A high percentage of Indian stocks have generated over 20 per cent CAGR in the last 20 years in US dollar terms, according to a study. In comparison with China, US and Japan, this performance was outlandish, beating the return produced by them by a huge mile.
“In a 20-year period, 23 per cent of BSE 500’s companies generated 20 per cent+ dollar CAGR versus 1 per cent or fewer in the other three indices,” revealed a study by IIFL Institutional Equity Research.
BSE-500 continues to be made up of very strong return generators — of the current 500 constituents, 267 were in existence 20 years ago, and of those, 60 per cent generated more than 20 per cent returns. The corresponding numbers for the indices of other countries are in single digits, it said. In other words, a dollar invested in each of the stocks of the BSE 500 would have totalled up to $1,445 whereas it would have been $1,381 for S&P500.
Industrials, materials lead
Industrials and materials have done the best, but even the lowest-return sector — real estate — has delivered much more than equal-weight portfolios (EWP) from the other indices, according to the study. An EWP in BSE 500 would have returned 20 per cent vs 5.3-9.5 per cent in the others.

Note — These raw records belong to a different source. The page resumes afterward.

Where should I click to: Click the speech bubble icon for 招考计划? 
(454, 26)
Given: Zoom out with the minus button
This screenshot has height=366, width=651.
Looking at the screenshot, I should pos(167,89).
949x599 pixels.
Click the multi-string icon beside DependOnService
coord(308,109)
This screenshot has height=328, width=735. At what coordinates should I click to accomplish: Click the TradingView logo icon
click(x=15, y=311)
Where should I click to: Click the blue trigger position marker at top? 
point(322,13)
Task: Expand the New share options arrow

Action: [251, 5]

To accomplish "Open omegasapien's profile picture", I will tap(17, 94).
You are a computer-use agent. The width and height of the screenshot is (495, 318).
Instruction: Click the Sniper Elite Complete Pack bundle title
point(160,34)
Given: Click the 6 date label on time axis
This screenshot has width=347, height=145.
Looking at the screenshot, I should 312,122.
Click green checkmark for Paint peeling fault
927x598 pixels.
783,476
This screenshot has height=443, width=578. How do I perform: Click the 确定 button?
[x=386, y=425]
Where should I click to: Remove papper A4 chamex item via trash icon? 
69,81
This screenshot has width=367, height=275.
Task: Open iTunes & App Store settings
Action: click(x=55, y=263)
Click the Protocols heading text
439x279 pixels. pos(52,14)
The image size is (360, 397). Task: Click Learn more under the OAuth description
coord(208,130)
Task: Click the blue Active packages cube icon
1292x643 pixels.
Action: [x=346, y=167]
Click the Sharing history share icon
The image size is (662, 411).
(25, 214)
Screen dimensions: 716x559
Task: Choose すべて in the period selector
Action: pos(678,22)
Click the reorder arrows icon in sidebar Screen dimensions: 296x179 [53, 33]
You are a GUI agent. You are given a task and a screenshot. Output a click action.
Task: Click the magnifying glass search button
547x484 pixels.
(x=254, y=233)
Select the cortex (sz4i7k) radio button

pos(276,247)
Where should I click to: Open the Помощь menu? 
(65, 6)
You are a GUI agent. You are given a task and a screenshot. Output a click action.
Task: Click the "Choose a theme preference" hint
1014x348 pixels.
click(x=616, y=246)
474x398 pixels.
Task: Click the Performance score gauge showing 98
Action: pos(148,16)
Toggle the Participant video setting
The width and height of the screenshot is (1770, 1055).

Adani Enterprises, Bajaj Finance, Titan Co, SRF, Havells India and Kajaria Ceramics were the top performers with returns ranging from 35 per cent to 50 per cent.
While the BSE 500 index grew 20.3 per cent in 20-year timeframe, US-500, Shanghai Comp and Topix500 gave 9.5 per cent, 7.5 per cent and 5.3 per cent growth, respectively.
“We show than Indian stock returns’ superiority is regardless of 20-year/10-year/5-year frame, or hit ratio measured on the original index companies or current, or on EWP returns. A counter argument could be that India was a small market back then, but even now India is only 3 per cent of global m-cap,” it clarified.
“We applied the number of companies for which there is 20-year data as the denominator mainly since the Shanghai Composite has had the number of index constituents rise 2.6x in 20 years. So this was one way to make the proportions comparable,” IIFL Research said.
Several factors such as strong bank balance sheets and regulation, a decade of corporate deleveraging and a supportive policy environment will ensure that the outperformance will continue, the domestic brokerage firm said.